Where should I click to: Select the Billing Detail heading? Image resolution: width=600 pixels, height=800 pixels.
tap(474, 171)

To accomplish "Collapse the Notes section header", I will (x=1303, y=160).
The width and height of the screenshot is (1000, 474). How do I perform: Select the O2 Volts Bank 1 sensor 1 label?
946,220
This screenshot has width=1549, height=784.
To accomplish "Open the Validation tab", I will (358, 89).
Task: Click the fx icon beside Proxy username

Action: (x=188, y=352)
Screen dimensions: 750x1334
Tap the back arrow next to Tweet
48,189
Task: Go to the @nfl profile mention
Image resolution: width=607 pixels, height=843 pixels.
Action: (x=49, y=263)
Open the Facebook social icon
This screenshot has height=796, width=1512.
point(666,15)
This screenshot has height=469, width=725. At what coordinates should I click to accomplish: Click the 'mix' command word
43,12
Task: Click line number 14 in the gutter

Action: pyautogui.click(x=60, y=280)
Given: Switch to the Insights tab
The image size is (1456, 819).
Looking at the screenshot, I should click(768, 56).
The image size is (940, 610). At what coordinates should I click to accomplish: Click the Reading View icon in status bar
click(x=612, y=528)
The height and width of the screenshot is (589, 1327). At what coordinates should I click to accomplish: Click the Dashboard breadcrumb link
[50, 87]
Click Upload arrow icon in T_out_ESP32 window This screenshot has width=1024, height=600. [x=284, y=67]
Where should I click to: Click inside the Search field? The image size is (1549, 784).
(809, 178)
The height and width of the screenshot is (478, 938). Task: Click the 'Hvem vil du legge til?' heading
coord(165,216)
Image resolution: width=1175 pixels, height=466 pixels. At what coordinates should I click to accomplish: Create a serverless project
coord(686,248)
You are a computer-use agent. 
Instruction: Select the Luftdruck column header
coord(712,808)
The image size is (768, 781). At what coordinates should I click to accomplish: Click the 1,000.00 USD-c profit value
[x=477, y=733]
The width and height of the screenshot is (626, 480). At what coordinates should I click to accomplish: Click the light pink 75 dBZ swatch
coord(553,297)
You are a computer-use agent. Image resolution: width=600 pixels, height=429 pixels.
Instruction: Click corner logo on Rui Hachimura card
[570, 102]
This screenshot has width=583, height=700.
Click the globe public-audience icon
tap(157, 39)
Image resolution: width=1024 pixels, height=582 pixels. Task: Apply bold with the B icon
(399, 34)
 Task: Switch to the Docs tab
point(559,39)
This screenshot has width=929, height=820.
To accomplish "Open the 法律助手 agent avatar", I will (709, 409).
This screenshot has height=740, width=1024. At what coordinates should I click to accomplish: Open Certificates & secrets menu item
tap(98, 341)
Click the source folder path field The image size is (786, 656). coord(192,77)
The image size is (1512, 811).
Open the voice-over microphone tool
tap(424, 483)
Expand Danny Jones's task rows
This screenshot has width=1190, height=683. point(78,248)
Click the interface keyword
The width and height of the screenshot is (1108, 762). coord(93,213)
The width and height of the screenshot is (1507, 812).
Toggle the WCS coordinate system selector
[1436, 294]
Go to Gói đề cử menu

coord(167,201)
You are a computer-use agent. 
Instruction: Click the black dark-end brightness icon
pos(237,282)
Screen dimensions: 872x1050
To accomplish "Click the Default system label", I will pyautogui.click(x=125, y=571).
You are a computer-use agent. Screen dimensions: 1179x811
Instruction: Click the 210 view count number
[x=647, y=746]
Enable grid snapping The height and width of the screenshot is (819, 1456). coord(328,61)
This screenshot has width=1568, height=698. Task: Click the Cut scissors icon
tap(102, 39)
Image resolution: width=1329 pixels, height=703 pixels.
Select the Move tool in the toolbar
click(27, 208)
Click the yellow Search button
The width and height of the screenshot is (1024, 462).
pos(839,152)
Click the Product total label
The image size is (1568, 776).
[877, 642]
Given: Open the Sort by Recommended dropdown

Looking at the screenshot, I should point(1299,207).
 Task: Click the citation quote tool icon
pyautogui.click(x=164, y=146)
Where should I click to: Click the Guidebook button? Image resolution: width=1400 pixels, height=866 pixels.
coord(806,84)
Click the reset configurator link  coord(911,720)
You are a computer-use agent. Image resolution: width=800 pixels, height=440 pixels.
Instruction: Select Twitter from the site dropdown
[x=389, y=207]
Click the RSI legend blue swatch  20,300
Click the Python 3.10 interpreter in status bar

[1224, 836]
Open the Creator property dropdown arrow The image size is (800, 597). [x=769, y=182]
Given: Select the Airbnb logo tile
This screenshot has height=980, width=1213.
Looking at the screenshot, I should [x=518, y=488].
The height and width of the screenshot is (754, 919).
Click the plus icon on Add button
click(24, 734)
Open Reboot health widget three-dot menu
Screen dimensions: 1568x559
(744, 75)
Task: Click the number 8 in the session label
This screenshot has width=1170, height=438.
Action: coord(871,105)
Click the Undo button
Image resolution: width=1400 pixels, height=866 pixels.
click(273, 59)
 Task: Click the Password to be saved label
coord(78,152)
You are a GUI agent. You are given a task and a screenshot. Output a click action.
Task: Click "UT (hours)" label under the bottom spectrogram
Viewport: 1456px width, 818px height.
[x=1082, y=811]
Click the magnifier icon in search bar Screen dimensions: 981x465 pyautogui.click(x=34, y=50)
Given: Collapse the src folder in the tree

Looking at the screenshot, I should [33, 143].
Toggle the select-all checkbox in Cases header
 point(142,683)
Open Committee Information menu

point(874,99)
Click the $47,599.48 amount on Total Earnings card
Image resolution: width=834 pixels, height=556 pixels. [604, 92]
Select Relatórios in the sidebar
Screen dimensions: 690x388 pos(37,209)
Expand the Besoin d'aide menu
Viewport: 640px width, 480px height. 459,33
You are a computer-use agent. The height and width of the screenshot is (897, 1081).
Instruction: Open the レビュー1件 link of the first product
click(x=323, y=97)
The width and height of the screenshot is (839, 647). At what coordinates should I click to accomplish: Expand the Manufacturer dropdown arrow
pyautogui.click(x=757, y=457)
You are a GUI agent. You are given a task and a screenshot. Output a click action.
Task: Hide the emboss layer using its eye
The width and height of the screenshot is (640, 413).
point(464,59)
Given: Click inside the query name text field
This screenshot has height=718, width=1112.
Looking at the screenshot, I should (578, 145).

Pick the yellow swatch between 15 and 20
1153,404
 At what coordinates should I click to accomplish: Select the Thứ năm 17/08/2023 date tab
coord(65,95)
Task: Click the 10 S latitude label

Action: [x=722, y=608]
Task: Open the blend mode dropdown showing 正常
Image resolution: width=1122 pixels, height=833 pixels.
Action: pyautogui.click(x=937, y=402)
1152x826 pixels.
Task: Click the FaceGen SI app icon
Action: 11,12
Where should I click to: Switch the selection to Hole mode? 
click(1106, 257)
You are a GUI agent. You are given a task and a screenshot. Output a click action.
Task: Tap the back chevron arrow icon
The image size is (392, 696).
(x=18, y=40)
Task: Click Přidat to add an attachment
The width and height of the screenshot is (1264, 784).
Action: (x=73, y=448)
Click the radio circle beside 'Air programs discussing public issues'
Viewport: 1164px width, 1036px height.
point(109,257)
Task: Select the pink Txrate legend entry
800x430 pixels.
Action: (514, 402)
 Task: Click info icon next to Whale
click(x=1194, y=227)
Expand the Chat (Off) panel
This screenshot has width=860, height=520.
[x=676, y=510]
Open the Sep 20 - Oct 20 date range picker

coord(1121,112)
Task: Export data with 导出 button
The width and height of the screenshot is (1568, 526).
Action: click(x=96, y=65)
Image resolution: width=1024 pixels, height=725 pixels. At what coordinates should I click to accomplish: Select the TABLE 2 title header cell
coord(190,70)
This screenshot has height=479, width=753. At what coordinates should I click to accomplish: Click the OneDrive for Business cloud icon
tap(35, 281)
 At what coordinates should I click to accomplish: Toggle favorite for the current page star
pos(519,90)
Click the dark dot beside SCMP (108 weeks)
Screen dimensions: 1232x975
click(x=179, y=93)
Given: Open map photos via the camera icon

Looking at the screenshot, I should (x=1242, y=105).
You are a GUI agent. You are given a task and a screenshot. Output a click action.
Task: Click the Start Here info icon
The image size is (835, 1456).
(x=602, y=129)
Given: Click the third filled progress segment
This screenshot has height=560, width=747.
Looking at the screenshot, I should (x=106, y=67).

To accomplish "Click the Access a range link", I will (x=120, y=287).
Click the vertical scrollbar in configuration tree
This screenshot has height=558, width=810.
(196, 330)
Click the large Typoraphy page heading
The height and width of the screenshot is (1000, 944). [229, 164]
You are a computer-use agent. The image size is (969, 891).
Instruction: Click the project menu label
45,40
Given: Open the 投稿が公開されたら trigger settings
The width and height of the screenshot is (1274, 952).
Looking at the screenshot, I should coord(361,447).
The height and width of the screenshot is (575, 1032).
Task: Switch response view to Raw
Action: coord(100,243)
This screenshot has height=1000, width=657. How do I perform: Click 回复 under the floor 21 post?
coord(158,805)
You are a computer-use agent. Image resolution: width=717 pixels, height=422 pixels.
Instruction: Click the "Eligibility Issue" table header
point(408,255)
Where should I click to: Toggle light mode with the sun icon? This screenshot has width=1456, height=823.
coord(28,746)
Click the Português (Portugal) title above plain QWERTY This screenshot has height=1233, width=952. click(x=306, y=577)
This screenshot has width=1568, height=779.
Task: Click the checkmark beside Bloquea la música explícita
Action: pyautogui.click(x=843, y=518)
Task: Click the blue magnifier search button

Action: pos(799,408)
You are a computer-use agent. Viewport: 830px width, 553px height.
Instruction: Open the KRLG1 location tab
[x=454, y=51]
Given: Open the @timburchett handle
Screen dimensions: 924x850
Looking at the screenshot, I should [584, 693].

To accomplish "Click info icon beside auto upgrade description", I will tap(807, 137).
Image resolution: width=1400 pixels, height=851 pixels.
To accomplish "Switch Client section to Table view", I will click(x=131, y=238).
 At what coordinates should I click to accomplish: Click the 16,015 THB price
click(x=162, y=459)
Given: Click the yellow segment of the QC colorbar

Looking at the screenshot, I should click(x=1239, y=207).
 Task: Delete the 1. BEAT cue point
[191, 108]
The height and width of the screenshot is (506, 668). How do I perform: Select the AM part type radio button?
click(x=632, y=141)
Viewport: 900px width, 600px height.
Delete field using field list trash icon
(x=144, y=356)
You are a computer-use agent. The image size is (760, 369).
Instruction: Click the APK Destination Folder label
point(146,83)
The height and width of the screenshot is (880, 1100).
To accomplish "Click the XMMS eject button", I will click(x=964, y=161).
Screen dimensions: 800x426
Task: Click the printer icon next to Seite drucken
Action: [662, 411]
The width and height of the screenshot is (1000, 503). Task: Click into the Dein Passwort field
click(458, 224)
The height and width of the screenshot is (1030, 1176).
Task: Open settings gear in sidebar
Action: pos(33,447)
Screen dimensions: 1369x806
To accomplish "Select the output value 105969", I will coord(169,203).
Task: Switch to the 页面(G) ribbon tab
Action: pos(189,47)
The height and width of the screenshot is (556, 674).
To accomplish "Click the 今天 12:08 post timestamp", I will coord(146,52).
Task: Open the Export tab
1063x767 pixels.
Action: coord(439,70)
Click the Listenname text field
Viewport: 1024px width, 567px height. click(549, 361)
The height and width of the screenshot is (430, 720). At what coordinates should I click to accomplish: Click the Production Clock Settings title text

..........

* [To do] Could you copy out, unchanged, the lines from the line with "Task: Click the citation quote tool icon" to the line with "Click the RSI"?

* [Correct response]
 Task: Click the citation quote tool icon
pyautogui.click(x=164, y=146)
Where should I click to: Click the Guidebook button? Image resolution: width=1400 pixels, height=866 pixels.
coord(806,84)
Click the reset configurator link  coord(911,720)
You are a computer-use agent. Image resolution: width=800 pixels, height=440 pixels.
Instruction: Select Twitter from the site dropdown
[x=389, y=207]
Click the RSI legend blue swatch  20,300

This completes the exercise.